Prompt: Find every line below with the word "tweet". Then give only how many there are.

----- Source data

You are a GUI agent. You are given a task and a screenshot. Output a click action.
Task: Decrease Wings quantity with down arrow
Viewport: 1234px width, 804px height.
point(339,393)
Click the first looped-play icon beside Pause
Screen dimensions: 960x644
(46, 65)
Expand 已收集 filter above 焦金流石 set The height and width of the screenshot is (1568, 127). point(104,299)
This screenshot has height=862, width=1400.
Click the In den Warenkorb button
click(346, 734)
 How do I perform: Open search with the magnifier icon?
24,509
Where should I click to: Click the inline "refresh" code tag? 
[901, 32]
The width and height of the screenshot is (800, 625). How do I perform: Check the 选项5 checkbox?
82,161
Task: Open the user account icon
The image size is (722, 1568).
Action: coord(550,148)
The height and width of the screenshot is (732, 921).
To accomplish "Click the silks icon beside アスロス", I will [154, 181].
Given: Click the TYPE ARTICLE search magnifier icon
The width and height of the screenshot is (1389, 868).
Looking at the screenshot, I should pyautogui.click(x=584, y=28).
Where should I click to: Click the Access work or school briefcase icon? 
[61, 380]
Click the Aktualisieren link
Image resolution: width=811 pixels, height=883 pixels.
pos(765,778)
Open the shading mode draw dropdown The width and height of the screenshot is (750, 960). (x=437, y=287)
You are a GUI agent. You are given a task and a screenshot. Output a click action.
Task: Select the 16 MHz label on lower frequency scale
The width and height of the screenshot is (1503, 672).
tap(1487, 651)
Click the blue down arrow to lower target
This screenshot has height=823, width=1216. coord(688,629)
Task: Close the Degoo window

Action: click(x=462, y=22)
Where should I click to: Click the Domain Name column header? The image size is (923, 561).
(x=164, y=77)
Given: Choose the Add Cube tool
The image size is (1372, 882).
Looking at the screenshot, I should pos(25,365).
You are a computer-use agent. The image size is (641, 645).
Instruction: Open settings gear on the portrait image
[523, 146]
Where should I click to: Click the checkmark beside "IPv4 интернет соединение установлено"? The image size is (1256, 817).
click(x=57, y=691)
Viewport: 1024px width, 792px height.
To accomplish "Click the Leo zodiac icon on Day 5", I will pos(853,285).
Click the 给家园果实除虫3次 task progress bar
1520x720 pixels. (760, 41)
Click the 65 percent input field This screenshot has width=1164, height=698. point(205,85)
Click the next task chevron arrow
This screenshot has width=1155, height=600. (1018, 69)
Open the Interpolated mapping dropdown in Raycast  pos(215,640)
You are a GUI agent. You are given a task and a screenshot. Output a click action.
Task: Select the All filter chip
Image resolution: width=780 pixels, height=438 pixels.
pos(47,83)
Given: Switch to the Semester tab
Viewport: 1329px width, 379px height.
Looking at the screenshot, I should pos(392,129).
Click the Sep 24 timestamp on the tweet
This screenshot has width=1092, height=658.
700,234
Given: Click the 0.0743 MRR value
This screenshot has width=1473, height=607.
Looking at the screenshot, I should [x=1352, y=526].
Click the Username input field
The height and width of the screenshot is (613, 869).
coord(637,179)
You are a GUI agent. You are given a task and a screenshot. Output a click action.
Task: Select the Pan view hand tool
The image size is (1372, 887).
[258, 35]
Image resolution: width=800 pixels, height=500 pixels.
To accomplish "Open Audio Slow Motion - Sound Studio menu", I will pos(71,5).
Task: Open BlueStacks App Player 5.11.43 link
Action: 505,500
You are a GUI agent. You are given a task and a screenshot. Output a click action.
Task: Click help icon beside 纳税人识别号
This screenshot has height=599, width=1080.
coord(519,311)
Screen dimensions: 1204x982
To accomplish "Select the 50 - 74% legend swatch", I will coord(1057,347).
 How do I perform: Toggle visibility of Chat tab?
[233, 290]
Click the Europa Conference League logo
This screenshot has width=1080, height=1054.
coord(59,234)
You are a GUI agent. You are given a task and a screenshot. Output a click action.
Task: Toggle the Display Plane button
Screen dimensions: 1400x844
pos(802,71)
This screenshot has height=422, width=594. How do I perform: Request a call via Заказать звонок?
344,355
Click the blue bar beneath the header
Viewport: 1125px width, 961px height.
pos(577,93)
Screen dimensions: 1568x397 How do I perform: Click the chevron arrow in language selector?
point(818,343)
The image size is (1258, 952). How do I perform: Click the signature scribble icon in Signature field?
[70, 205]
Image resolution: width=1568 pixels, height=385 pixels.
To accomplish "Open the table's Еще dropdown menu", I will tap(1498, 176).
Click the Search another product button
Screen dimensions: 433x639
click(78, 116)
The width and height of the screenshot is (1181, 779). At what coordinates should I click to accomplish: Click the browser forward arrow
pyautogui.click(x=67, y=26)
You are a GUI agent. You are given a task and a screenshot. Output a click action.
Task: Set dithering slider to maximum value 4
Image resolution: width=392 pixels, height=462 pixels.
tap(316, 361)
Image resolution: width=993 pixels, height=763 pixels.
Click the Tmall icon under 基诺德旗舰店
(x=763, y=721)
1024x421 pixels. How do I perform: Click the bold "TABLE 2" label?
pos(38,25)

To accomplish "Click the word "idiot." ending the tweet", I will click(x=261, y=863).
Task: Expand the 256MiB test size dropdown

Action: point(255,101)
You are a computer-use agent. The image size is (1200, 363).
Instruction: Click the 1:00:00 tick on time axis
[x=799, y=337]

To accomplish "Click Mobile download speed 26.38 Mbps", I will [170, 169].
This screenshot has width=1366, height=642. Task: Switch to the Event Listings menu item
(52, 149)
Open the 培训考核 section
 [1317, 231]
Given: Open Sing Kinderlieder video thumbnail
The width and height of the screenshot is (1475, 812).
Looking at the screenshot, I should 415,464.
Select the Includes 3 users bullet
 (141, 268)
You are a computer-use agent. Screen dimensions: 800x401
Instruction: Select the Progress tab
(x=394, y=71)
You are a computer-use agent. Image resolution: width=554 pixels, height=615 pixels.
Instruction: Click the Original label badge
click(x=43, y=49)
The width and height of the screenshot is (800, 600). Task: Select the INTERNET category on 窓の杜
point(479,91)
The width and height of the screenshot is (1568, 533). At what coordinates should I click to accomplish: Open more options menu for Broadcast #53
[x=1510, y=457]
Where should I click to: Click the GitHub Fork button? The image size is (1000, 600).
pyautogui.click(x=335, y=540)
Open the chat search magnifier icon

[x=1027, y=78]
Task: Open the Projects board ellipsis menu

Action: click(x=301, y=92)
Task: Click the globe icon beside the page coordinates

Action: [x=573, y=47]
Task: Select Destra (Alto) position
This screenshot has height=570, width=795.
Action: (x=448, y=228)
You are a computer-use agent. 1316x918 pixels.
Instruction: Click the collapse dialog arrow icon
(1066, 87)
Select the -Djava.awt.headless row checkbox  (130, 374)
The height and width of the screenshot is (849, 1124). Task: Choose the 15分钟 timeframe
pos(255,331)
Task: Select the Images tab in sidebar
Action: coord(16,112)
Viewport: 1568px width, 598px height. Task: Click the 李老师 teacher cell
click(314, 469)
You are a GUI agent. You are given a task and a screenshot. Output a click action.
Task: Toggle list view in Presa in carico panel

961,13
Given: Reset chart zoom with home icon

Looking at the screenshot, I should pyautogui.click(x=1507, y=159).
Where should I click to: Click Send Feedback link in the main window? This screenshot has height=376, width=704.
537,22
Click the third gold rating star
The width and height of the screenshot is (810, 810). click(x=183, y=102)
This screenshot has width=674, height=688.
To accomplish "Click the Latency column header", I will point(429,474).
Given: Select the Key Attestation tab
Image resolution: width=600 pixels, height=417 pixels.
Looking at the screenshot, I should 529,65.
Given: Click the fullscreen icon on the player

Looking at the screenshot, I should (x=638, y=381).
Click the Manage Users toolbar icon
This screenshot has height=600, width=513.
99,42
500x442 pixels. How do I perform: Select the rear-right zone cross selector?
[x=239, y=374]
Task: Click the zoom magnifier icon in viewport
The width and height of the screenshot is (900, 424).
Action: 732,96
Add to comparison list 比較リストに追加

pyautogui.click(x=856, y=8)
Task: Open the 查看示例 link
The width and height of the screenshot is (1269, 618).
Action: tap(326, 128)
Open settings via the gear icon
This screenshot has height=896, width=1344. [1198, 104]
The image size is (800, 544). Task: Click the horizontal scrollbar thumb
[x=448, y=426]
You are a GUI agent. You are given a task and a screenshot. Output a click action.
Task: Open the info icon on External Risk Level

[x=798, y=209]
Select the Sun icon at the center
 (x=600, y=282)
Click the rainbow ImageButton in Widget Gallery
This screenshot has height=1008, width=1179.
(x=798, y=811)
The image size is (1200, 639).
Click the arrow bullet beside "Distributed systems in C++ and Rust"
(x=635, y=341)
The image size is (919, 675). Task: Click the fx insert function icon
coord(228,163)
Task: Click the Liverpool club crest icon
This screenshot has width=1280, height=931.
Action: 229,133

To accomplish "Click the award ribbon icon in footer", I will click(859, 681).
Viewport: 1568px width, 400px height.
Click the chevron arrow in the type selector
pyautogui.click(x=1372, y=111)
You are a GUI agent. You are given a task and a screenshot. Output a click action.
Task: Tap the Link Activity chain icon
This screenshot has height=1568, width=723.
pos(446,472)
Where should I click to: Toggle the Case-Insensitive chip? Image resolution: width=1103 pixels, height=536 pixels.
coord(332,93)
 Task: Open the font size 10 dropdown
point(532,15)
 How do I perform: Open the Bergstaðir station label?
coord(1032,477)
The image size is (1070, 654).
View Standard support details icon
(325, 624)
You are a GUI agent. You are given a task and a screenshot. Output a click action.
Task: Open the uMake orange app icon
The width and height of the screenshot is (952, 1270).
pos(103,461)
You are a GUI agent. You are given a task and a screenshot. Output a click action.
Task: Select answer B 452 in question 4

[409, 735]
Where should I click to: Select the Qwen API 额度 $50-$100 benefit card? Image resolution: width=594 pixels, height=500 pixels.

----------

Reply to the exercise: 2